_PROMPT_
Which lines of the items below contain the word "Expand"? List each such line in full.

_SOURCE MATERIAL_
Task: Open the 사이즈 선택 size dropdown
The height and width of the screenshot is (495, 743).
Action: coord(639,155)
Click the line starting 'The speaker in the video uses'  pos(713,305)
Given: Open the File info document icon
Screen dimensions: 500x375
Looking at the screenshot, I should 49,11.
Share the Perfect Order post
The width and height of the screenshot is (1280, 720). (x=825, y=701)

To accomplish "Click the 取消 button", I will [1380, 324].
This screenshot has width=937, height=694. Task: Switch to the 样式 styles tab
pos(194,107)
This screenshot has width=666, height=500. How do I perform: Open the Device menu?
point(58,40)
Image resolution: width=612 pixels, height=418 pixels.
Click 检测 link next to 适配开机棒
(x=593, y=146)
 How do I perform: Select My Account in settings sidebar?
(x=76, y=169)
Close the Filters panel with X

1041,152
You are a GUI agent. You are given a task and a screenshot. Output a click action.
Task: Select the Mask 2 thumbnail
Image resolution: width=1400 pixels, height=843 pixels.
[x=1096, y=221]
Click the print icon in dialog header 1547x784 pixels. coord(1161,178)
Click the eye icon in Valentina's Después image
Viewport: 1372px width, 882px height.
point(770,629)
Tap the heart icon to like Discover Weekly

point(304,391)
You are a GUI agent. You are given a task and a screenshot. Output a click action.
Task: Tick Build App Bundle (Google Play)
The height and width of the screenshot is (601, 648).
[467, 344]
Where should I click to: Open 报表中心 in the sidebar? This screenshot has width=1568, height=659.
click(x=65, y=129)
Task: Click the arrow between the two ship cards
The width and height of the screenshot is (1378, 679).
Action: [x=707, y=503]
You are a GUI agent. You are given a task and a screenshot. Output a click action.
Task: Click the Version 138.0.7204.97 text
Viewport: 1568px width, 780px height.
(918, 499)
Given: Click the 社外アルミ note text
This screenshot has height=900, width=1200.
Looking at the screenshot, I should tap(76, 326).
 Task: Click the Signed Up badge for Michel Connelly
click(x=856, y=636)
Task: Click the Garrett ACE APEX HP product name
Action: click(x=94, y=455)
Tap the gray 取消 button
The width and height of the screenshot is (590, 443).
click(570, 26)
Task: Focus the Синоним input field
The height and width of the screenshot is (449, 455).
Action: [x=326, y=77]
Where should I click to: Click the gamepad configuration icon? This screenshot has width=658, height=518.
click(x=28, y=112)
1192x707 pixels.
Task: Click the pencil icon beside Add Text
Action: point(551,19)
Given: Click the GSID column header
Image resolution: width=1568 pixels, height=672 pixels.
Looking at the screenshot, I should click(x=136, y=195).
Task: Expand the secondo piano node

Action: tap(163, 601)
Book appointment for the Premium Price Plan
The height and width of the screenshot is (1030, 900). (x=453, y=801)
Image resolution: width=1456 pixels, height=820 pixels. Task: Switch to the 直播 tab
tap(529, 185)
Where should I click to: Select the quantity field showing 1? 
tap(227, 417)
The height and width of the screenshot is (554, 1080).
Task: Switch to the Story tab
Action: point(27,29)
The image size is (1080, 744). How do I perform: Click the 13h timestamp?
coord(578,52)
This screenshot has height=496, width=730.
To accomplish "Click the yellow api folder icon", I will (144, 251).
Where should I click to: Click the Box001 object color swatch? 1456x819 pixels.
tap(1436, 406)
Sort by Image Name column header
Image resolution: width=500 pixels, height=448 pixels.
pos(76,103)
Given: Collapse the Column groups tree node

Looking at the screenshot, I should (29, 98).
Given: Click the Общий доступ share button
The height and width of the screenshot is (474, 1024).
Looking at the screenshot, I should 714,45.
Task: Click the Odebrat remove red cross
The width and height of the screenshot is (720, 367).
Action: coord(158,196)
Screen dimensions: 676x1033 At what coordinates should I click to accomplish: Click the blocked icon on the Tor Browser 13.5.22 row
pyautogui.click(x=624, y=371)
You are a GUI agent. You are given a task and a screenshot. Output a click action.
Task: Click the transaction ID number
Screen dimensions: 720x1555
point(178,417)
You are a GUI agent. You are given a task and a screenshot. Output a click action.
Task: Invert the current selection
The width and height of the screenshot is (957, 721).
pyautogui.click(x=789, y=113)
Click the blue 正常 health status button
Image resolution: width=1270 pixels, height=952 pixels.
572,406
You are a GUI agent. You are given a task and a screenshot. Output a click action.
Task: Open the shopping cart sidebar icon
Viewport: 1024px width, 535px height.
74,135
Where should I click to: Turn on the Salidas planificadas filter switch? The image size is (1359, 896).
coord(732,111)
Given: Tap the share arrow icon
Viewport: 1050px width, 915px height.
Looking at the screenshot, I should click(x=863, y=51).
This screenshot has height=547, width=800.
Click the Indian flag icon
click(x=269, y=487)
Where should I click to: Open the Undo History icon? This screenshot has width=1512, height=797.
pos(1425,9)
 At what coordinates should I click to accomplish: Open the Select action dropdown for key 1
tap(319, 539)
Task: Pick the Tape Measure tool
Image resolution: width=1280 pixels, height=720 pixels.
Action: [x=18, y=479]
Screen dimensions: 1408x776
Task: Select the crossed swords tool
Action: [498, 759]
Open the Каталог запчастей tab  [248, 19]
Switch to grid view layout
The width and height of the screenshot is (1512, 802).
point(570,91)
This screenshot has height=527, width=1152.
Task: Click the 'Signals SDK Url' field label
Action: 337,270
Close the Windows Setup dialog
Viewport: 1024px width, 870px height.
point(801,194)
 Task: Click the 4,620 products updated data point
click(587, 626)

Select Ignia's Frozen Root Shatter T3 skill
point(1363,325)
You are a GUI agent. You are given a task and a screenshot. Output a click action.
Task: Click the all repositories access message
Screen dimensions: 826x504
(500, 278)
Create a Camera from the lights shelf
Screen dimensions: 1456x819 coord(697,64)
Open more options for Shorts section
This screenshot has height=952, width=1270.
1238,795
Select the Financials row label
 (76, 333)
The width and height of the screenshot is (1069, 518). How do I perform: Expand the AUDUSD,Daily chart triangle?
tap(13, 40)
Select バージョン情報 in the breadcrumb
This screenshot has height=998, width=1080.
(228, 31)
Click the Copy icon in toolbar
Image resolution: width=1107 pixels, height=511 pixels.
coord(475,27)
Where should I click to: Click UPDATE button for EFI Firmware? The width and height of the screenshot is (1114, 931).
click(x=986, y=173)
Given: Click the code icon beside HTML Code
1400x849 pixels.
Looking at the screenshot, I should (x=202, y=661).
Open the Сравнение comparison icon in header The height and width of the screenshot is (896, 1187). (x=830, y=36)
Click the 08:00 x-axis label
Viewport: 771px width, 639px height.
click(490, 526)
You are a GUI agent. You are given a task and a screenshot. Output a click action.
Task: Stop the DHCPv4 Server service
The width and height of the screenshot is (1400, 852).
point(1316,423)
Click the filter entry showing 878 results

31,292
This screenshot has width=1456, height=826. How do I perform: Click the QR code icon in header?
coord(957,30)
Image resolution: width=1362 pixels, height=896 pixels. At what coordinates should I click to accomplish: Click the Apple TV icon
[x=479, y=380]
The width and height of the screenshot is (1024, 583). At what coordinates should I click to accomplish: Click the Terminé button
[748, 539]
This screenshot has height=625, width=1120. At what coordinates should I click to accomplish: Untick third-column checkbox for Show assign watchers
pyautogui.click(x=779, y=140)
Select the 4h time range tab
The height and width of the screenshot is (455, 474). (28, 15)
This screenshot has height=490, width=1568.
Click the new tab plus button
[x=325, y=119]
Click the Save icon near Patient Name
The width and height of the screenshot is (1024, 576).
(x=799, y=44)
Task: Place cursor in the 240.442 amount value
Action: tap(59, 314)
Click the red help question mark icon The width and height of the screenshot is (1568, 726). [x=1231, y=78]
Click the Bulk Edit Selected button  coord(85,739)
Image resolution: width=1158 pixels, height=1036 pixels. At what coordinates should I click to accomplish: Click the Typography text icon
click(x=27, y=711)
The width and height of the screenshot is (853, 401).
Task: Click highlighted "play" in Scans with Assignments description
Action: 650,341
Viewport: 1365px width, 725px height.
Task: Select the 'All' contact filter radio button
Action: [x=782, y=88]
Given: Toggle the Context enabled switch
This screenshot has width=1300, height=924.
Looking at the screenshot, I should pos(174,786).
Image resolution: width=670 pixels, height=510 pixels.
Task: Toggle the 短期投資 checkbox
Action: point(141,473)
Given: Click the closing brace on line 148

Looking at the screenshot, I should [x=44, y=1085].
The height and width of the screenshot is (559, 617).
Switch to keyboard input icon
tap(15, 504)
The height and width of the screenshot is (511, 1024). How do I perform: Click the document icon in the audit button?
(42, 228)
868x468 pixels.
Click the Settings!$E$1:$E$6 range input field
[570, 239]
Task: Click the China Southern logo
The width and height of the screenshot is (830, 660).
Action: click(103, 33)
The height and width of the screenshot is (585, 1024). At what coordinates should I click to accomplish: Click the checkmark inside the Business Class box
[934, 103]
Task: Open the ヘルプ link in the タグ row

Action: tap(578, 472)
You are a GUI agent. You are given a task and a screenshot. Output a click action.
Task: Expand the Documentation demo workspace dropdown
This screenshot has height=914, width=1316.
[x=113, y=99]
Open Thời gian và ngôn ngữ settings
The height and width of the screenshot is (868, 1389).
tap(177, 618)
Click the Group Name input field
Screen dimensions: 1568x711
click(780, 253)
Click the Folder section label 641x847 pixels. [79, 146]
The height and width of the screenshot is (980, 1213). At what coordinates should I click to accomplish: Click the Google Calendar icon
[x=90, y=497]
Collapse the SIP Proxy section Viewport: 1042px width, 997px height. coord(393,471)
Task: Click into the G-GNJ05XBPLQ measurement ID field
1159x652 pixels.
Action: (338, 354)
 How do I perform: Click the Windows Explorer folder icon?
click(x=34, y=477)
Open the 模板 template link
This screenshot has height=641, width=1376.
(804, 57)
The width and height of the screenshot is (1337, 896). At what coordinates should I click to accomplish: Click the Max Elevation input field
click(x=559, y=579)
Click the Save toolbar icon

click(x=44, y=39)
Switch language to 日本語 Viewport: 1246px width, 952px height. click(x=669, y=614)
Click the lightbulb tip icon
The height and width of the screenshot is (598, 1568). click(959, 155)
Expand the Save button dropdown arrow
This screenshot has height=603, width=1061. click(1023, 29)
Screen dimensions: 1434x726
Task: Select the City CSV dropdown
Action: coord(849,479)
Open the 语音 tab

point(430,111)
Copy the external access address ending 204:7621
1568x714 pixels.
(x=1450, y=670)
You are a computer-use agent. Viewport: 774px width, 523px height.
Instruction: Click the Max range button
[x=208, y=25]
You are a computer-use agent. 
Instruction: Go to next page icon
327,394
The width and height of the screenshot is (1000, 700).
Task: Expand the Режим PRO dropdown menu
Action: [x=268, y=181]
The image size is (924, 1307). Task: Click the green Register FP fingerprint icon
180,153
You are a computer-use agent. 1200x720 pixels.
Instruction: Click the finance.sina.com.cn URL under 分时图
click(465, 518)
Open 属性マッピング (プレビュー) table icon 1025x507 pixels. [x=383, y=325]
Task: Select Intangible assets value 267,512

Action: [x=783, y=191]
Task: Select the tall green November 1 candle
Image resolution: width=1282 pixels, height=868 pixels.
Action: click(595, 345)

_TASK SOLUTION_
Task: Expand the secondo piano node
The width and height of the screenshot is (1069, 518). How do I perform: Expand the AUDUSD,Daily chart triangle?
Task: Expand the Documentation demo workspace dropdown
Expand the Save button dropdown arrow
Task: Expand the Режим PRO dropdown menu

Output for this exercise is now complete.